Praise of the Blessed Virgin Mary tends to exult in her virtues pertaining to what scholastics fastidiously classify as the concupiscible appetites. This means that commonly we hold Mary up as a model of the qualities connected with the cardinal virtue of temperance: the virtue that moderates, guides, and restrains our pursuit of pleasure. In the case of Mary, the virtues of chastity and humility appear in all their glory.
However, it is quite rare to think of the Blessed Virgin Mary as a master of the irascible appetites. These are the powers of the soul that help us to seek goods that are difficult to obtain, or to avoid evils that are difficult to avoid. The main virtue that guides this aspect of our lives is fortitude (coming from “strength” in Latin). Fortitude strengthens us to have boldness in hope and to avoid despair when faced with fear. We have few Scriptural insights about the emotional state of Mary during the flight to Egypt, while she searched for the child Jesus in the Temple, as she gave directions during the Wedding at Cana, when she stood at the foot of the Cross, or while gathered with the Apostles in the upper room. But it is doubtful that a person without the virtue of fortitude, without resolute hope and daring, without a mastery over fear and despair, could have accomplished what Mary did. While humble, we acknowledge the strength of Mary in the Litany of Loretto as Virgo Potens, Powerful Virgin.
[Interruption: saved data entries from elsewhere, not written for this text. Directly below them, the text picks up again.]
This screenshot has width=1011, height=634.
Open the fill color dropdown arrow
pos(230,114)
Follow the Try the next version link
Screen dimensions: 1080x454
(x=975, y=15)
What Mary would say about St. Dominic? I think that she would see in him a kindred spirit. She would recognize in St. Dominic not only temperance (St. Dominic’s chastity is renowned), but she would also see a fellow champion of fortitude. Having lived a year in Toulouse, France, where St. Dominic founded the Order, I was struck by the boldness of St. Dominic. Imagine the difficulty of trying to convince a Yankees fan to support the Red Sox; or convincing someone to switch political parties; or goading a vegan to eat a turducken. These are child’s play next to the overwhelming difficulty, the staggering danger, and the personal sacrifices that St. Dominic faced in trying to convince the Cathar heretics to become Catholic. And yet, boldness in trying to accomplish a difficult good comes from the virtue of fortitude.
If St. Thomas Aquinas is right that “likeness is the cause of love”, then I think that the Blessed Virgin Mary would see St. Dominic as a true friend. It is little wonder, then, that we have the pious tradition that St. Dominic received the Rosary from our Lady. Our challenge, as devotees of the Rosary, is to imitate the fortitude of Our Lady and of St. Dominic in living lives of hope, dispelling the darkness of fear and despair by the light of truth.